Один из трех представителей курдской организации, тот, что с писклявым голосом, не смог сдержать любопытства, подошел к окну и стал смотреть вместе с ними вниз, на улицу. Люди в комнате следили за ними наполовину с уважением, наполовину с тревогой, чувствовалось, что все боятся вторжения полиции, ощущалось беспокойство. В этой тревоге стороны очень быстро достигли договоренности по оставшейся части обращения.

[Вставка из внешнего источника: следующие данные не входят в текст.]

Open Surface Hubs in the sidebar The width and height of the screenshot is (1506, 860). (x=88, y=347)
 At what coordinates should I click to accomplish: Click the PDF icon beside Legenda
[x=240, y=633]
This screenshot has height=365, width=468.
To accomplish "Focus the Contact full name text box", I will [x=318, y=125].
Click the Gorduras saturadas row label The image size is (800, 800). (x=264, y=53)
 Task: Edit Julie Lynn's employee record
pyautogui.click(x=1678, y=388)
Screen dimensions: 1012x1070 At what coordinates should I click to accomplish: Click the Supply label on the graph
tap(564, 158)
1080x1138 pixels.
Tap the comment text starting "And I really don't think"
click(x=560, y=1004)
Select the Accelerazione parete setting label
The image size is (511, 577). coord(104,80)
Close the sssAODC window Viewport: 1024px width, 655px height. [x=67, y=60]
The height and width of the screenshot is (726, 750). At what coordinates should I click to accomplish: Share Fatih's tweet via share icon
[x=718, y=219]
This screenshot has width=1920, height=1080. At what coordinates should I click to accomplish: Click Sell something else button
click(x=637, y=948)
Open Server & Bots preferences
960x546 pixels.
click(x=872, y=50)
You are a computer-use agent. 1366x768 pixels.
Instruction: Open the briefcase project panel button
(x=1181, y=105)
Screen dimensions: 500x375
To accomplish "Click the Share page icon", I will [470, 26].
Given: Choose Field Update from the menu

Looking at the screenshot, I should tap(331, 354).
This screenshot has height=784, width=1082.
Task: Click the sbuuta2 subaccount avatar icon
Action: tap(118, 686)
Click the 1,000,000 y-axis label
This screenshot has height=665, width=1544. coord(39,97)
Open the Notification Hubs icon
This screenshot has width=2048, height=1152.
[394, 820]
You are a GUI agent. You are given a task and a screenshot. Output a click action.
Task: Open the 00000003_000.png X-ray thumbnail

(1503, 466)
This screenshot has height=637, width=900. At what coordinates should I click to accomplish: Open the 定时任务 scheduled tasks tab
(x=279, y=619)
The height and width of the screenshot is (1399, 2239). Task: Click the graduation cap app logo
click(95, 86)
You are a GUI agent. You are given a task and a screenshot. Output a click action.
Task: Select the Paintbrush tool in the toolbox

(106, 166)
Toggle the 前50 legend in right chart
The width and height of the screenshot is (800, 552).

В обращении была одна фраза, говорившая о том, что военный переворот провела горстка авантюристов. Ладживерт возразил против этого. Предложенные вместо этого более емкие определения были встречены с сомнением, потому что могли создать у европейцев впечатление, что военный переворот был проведен во всей Турции. Таким образом, согласились на фразу «локальный переворот, поддержанный Анкарой». Коротко сказали и о курдах, которых в ночь переворота по одному забрали из домов и убили, и об издевательствах и пытках, которым подверглись студенты училища имамов-хатибов. Выражение «тотальная атака на народ» приняло форму «наступление на народ, его моральные устои и его веру». Поправки, сделанные в последнем предложении, призывали уже не только европейское общественное мнение, но и весь мир выразить свой протест Турецкой Республике. Тургут-бей, читая про себя эту фразу, почувствовал, что Ладживерт, с которым он на какой-то миг столкнулся взглядом, счастлив. Он пожалел, что находится здесь.
– Если ни у кого не осталось никаких возражений, пожалуйста, давайте сразу же подпишем, – сказал Ладживерт. – Сюда в любой момент может нагрянуть полиция.
Все начали препираться в центре комнаты, чтобы как можно скорее подписаться под обращением, в котором было трудно разобраться из-за исправлений и вставок со стрелочками, и ускользнуть. Несколько человек уже подписались и выходили, как вдруг Кадифе воскликнула:
– Подождите, мой отец хочет что-то сказать!
Это усилило переполох. Ладживерт отправил краснолицего юношу к двери и приказал стоять около выхода.
– Пусть никто не выходит, – заявил он. – Послушаем возражения Тургут-бея.
– У меня нет возражений, – сказал Тургут-бей. – Но перед тем как я подпишусь, я кое о чем попрошу этого молодого человека. – Он некоторое время размышлял. – Я прошу об этом не только его, но и всех присутствующих здесь. – Он сделал знак юноше с красным лицом, который только что с ним спорил, а сейчас придерживал дверь, чтобы никто не сбежал. – Если сейчас, сначала этот юноша, а потом все вы не ответите на мой вопрос, я не подпишу обращение. – И он повернулся к Ладживерту, чтобы посмотреть, увидел ли тот, насколько решительно он настроен.
– Пожалуйста, задавайте ваш вопрос, – сказал Ладживерт. – Если в наших силах на него ответить, мы с удовольствием это сделаем.
– Вы недавно смеялись надо мной. А сейчас скажите все: если бы в большой немецкой газете вам дали несколько строк, что каждый из вас сказал бы тогда европейцам? Сначала пусть скажет он.